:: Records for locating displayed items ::
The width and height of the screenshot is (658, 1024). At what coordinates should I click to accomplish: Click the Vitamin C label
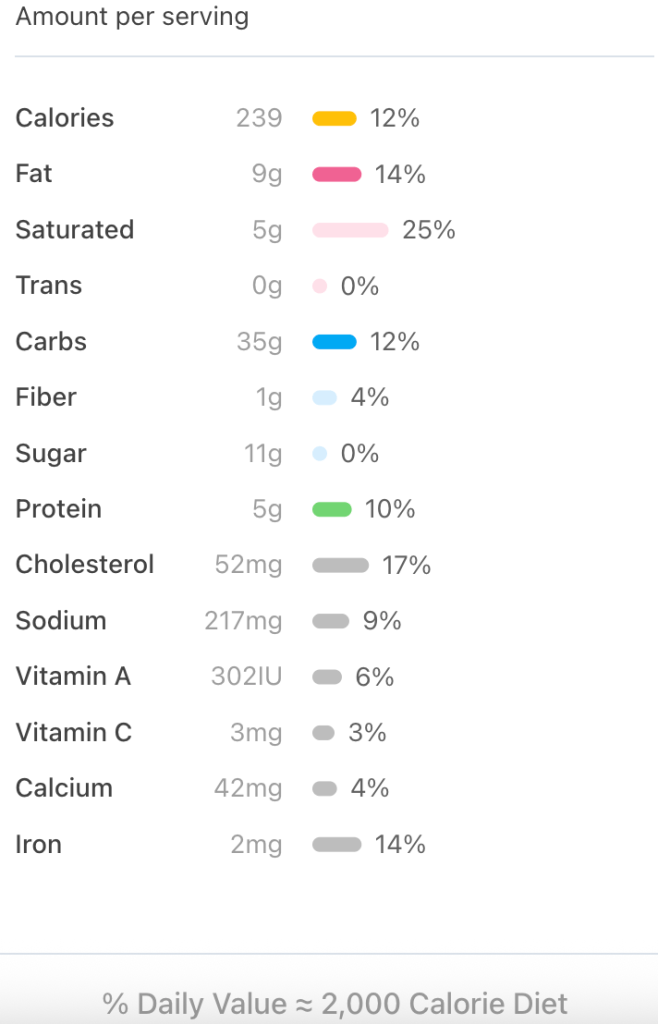tap(73, 733)
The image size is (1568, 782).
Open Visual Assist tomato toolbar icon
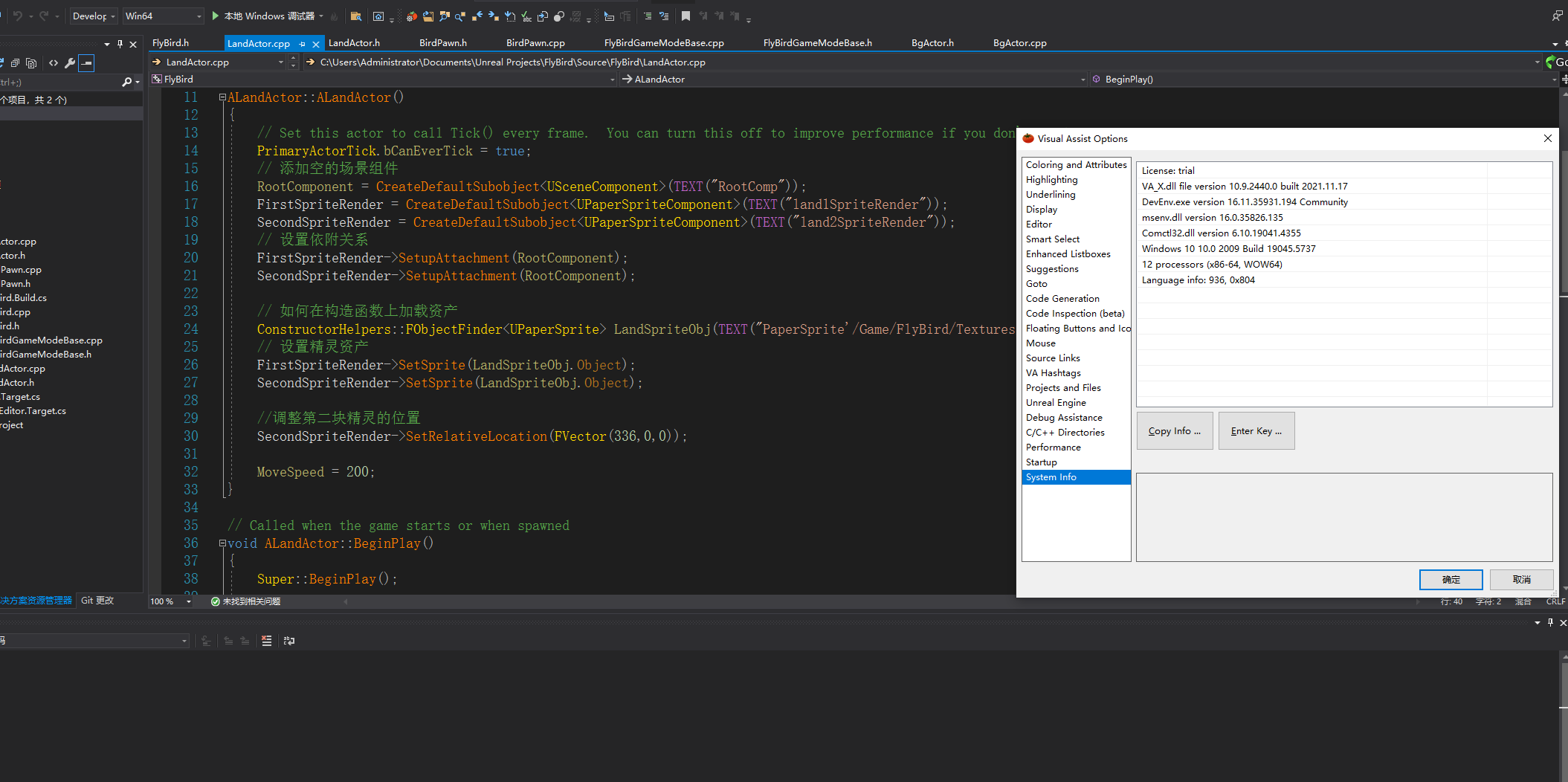pos(411,16)
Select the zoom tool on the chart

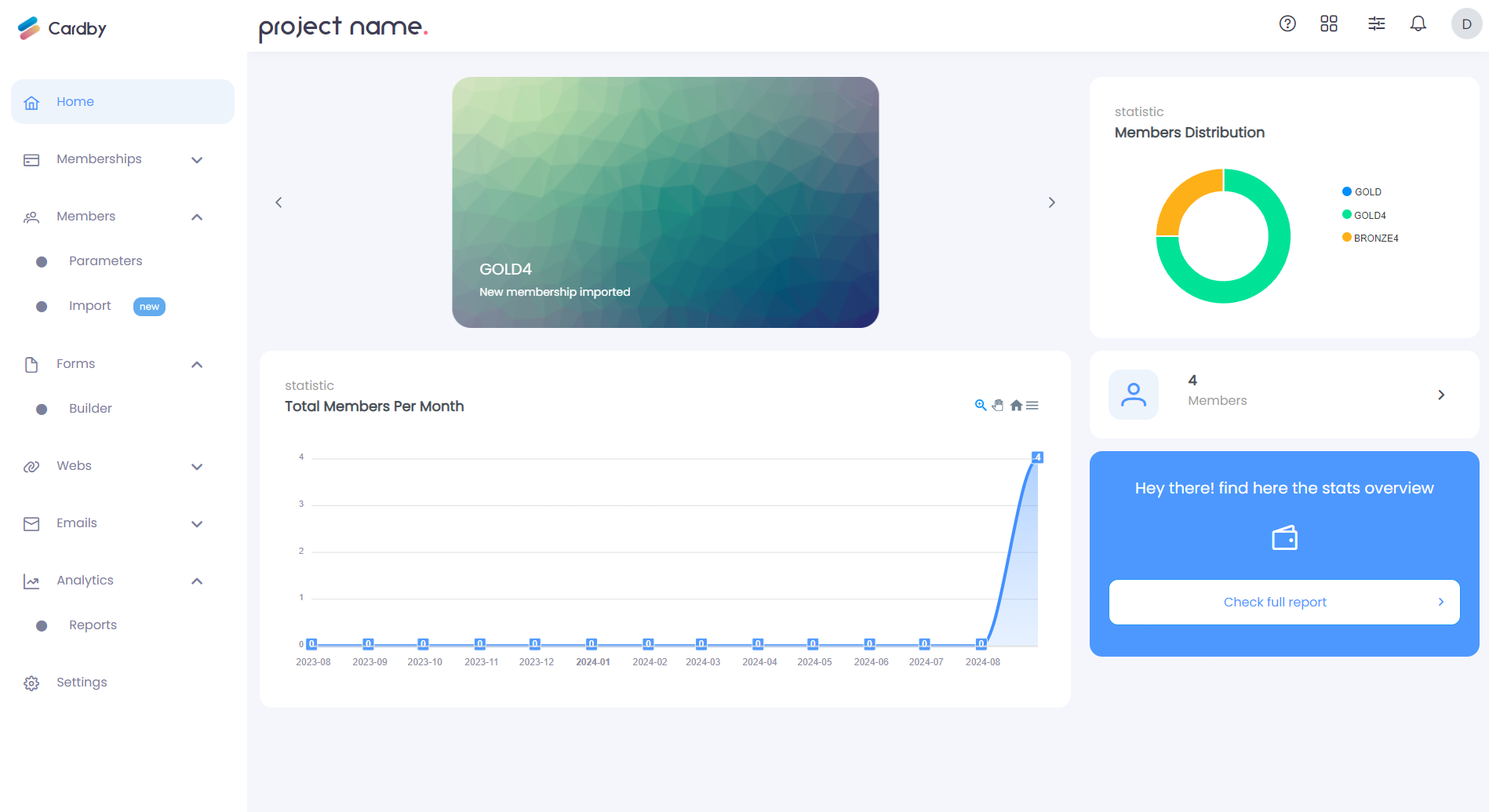click(x=980, y=405)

:: Objective ::
Express every item above as a two-column CSV with the columns "instruction" and "location", one row per item. Put the item's text in the first column and its answer in the second, each in a single quoted field with line breaks replaced by spaces, and omit the pictures.

:: Full solution ::
instruction,location
"The width and height of the screenshot is (658, 1024). At what coordinates should I click to accomplish: Click the Vitamin C label","tap(73, 733)"
"The image size is (1568, 782). Open Visual Assist tomato toolbar icon","pos(411,16)"
"Select the zoom tool on the chart","click(x=980, y=405)"